What is expected: Lines to return, exactly: from the line with "Bridgeport RI, Richmond" to the line with "Terra Nova, Richmond Real Estate (55, 2008)" in the entries below, both included.
· · · · ·
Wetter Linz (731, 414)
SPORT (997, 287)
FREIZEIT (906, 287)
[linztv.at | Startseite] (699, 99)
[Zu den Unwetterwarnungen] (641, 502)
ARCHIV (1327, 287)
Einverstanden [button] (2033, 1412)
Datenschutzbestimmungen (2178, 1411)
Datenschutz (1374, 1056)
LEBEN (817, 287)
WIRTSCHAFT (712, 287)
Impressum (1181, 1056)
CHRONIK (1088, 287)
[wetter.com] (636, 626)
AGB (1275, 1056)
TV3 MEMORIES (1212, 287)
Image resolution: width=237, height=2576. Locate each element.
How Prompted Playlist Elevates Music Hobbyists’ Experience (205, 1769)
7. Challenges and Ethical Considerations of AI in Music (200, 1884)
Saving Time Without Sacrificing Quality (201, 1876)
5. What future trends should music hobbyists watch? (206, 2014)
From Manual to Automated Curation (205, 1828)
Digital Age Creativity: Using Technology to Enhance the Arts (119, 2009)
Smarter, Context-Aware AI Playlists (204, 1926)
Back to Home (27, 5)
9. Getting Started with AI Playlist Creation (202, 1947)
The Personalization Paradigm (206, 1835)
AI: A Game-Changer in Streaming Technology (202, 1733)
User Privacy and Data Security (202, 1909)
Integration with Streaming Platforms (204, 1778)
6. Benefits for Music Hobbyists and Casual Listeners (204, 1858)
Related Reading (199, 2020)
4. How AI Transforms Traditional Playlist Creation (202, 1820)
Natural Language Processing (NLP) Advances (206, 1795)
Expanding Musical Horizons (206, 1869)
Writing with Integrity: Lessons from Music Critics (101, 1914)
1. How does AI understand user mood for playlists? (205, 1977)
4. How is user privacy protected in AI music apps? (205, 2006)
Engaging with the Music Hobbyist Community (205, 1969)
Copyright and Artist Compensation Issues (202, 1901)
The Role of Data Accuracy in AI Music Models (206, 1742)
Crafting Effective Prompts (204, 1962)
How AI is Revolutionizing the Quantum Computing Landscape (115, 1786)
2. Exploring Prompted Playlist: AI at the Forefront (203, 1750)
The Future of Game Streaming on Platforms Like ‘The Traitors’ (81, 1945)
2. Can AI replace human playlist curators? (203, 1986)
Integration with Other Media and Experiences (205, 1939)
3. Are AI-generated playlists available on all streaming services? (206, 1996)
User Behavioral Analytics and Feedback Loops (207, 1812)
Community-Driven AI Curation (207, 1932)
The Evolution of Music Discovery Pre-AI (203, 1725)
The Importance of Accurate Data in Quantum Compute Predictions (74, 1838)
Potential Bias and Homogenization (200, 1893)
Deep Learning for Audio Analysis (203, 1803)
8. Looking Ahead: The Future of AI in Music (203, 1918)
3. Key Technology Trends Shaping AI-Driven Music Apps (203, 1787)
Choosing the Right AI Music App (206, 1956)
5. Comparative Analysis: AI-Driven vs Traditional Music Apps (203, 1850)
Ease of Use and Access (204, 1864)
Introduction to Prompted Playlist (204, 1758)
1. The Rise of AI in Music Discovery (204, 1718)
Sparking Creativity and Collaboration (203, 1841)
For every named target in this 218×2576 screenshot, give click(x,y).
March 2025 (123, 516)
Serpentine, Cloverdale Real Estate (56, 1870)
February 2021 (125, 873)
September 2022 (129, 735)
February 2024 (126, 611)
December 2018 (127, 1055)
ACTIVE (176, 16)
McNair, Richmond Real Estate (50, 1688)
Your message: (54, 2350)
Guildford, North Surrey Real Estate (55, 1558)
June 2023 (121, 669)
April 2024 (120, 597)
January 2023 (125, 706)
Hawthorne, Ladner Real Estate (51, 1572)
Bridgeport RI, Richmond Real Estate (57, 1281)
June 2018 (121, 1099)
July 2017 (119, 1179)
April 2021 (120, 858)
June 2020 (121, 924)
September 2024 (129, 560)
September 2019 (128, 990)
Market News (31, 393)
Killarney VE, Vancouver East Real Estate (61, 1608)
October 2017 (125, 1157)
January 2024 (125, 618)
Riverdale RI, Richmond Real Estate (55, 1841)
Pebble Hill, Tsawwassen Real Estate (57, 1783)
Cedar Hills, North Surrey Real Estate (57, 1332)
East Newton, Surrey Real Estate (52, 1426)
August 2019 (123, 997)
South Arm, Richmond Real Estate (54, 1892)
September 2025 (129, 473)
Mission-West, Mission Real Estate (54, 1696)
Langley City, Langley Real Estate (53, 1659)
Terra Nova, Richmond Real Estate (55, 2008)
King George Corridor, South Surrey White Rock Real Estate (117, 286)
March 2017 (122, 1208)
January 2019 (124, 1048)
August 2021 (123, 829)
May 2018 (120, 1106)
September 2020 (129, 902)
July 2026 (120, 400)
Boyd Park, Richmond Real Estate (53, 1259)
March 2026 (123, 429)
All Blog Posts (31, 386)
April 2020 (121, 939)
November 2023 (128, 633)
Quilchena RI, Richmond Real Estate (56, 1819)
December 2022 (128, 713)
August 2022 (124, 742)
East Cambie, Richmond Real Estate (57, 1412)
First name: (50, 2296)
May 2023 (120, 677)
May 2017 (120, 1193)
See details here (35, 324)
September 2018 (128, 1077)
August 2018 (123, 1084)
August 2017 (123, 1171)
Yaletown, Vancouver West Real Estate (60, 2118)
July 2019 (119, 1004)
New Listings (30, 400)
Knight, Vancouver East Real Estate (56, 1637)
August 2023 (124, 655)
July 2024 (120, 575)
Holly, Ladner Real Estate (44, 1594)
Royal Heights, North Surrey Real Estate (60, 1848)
· · · · ·
Task answer:
Bridgeport RI, Richmond Real Estate (57, 1281)
June 2018 (121, 1099)
July 2017 (119, 1179)
April 2021 (120, 858)
June 2020 (121, 924)
September 2024 (129, 560)
September 2019 (128, 990)
Market News (31, 393)
Killarney VE, Vancouver East Real Estate (61, 1608)
October 2017 (125, 1157)
January 2024 (125, 618)
Riverdale RI, Richmond Real Estate (55, 1841)
Pebble Hill, Tsawwassen Real Estate (57, 1783)
Cedar Hills, North Surrey Real Estate (57, 1332)
East Newton, Surrey Real Estate (52, 1426)
August 2019 (123, 997)
South Arm, Richmond Real Estate (54, 1892)
September 2025 (129, 473)
Mission-West, Mission Real Estate (54, 1696)
Langley City, Langley Real Estate (53, 1659)
Terra Nova, Richmond Real Estate (55, 2008)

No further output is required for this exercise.